- First tankōbon volume cover

ぽんこつポン子
- Genre: Slapstick comedy
- Written by: Keita Yatera
- Published by: Shogakukan
- Magazine: Weekly Big Comic Spirits
- Original run: March 25, 2019 – May 24, 2021
- Volumes: 10
- Anime and manga portal

= Ponkotsu Ponko =

Japanese manga series

 (ぽんこつポン子, Ponkotsu Ponko) is a Japanese manga series written and illustrated by Keita Yatera.

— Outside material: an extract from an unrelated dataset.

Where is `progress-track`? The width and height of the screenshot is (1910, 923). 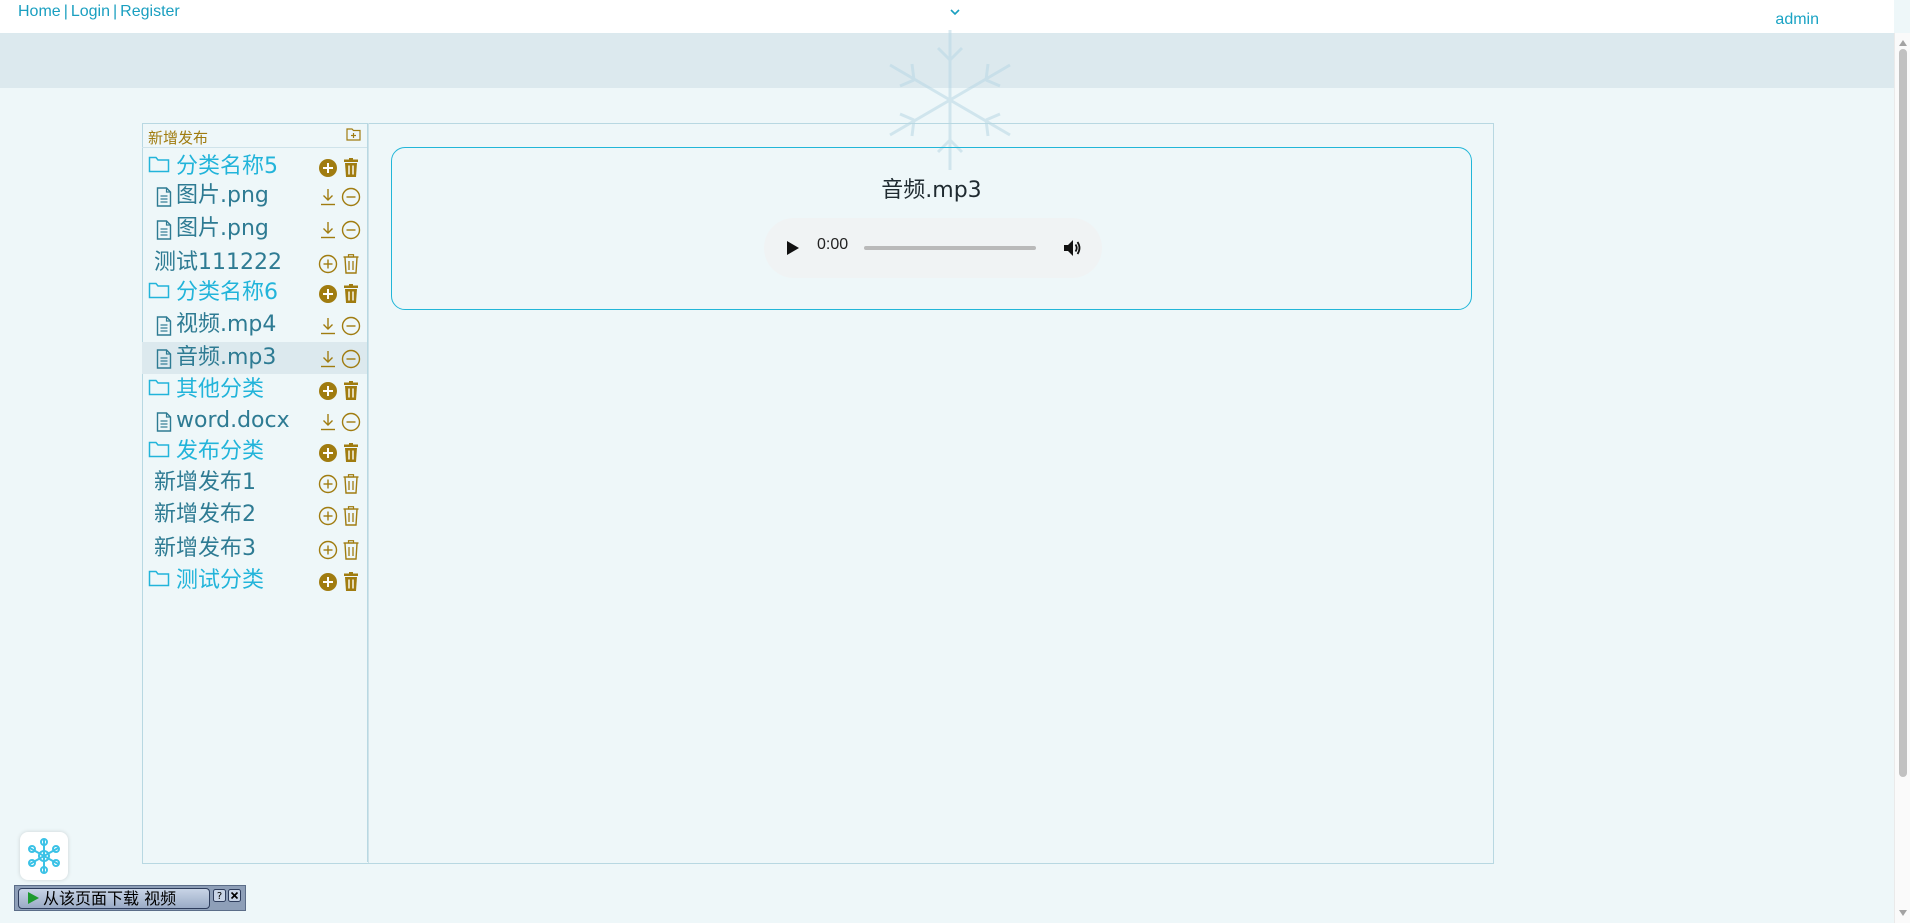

It was serialized in Shogakukan's seinen manga magazine Weekly Big Comic Spirits from March 2019 to May 2021, with its chapters collected in ten tankōbon volumes.

== Plot ==
Recently widowed, Yoshioka reluctantly accepts a hand-me-down housekeeping robot named Ponko from his adult children, leading to hilarious consequences.

==Publication==
Written and illustrated by Keita Yatera, Ponkotsu Ponko was serialized in Shogakukan's seinen manga magazine Weekly Big Comic Spirits from March 25, 2019, to May 24, 2021. Shogakukan collected its chapters in ten tankōbon volumes, released from July 30, 2019, to May 28, 2021.

===Volumes===

| No. | Japanese release date | Japanese ISBN |
|---|---|---|
| 1 | July 30, 2019 | 978-4-09-860356-5 |
| 2 | September 30, 2019 | 978-4-09-860403-6 |
| 3 | November 29, 2019 | 978-4-09-860485-2 |
| 4 | March 12, 2020 | 978-4-09-860546-0 |
| 5 | May 29, 2020 | 978-4-09-860615-3 |
| 6 | July 30, 2020 | 978-4-09-860677-1 |
| 7 | October 30, 2020 | 978-4-09-860709-9 |
| 8 | December 25, 2020 | 978-4-09-860784-6 |
| 9 | March 30, 2021 | 978-4-09-860868-3 |
| 10 | May 28, 2021 | 978-4-09-861043-3 |

==Reception==
In 2020, the manga was one of the 50 nominees for the sixth Next Manga Awards.